> [Requirement] Please write out exactly the lines of the data below from the line holding "Select the questions tab" through the line holding "Task: Turn off the End of Conversation toggle", and leave out the rest.

> [Data supplied]
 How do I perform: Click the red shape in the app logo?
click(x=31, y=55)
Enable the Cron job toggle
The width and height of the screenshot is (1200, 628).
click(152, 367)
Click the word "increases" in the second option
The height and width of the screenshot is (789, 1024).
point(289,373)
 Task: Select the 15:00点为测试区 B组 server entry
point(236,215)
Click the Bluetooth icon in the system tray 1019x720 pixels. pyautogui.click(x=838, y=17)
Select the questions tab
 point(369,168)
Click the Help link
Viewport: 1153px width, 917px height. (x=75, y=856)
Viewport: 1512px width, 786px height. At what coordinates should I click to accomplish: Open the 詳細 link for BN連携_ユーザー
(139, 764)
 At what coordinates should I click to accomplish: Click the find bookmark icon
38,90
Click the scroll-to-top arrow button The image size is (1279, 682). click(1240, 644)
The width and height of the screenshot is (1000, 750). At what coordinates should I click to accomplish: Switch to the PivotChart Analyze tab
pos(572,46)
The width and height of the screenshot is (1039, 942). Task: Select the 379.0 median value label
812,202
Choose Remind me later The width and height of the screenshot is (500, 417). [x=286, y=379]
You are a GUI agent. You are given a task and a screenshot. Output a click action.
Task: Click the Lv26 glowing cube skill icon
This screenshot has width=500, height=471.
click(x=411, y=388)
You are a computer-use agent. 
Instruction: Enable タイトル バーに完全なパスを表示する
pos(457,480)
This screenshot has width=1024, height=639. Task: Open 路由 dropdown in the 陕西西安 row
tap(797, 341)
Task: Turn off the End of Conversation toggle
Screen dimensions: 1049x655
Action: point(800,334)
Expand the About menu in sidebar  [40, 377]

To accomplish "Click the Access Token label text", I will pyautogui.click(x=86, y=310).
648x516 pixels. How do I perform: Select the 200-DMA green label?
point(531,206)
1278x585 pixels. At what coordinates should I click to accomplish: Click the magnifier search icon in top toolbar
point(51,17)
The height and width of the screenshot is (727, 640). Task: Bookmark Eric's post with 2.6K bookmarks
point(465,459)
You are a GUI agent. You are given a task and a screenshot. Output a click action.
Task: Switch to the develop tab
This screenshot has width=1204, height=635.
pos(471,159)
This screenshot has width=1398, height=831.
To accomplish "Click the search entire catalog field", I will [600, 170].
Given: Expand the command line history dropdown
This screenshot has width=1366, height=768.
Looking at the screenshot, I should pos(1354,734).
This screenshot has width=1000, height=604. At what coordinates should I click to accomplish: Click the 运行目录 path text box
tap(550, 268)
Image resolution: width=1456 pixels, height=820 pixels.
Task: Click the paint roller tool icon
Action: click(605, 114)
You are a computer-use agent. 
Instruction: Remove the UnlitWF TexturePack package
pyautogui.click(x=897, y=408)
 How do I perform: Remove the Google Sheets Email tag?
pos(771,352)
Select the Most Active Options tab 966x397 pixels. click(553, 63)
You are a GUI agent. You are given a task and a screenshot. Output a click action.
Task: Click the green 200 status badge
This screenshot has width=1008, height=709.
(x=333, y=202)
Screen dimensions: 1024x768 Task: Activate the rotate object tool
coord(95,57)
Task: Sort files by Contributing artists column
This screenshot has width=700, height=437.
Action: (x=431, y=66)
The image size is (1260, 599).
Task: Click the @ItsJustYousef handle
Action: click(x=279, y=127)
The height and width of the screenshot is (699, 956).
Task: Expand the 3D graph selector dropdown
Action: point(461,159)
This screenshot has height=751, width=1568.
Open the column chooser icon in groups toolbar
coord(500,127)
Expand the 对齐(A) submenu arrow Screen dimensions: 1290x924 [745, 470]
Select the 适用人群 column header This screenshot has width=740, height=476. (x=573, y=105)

> [Solution for this problem]
Select the questions tab
 point(369,168)
Click the Help link
Viewport: 1153px width, 917px height. (x=75, y=856)
Viewport: 1512px width, 786px height. At what coordinates should I click to accomplish: Open the 詳細 link for BN連携_ユーザー
(139, 764)
 At what coordinates should I click to accomplish: Click the find bookmark icon
38,90
Click the scroll-to-top arrow button The image size is (1279, 682). click(1240, 644)
The width and height of the screenshot is (1000, 750). At what coordinates should I click to accomplish: Switch to the PivotChart Analyze tab
pos(572,46)
The width and height of the screenshot is (1039, 942). Task: Select the 379.0 median value label
812,202
Choose Remind me later The width and height of the screenshot is (500, 417). [x=286, y=379]
You are a GUI agent. You are given a task and a screenshot. Output a click action.
Task: Click the Lv26 glowing cube skill icon
This screenshot has width=500, height=471.
click(x=411, y=388)
You are a computer-use agent. 
Instruction: Enable タイトル バーに完全なパスを表示する
pos(457,480)
This screenshot has width=1024, height=639. Task: Open 路由 dropdown in the 陕西西安 row
tap(797, 341)
Task: Turn off the End of Conversation toggle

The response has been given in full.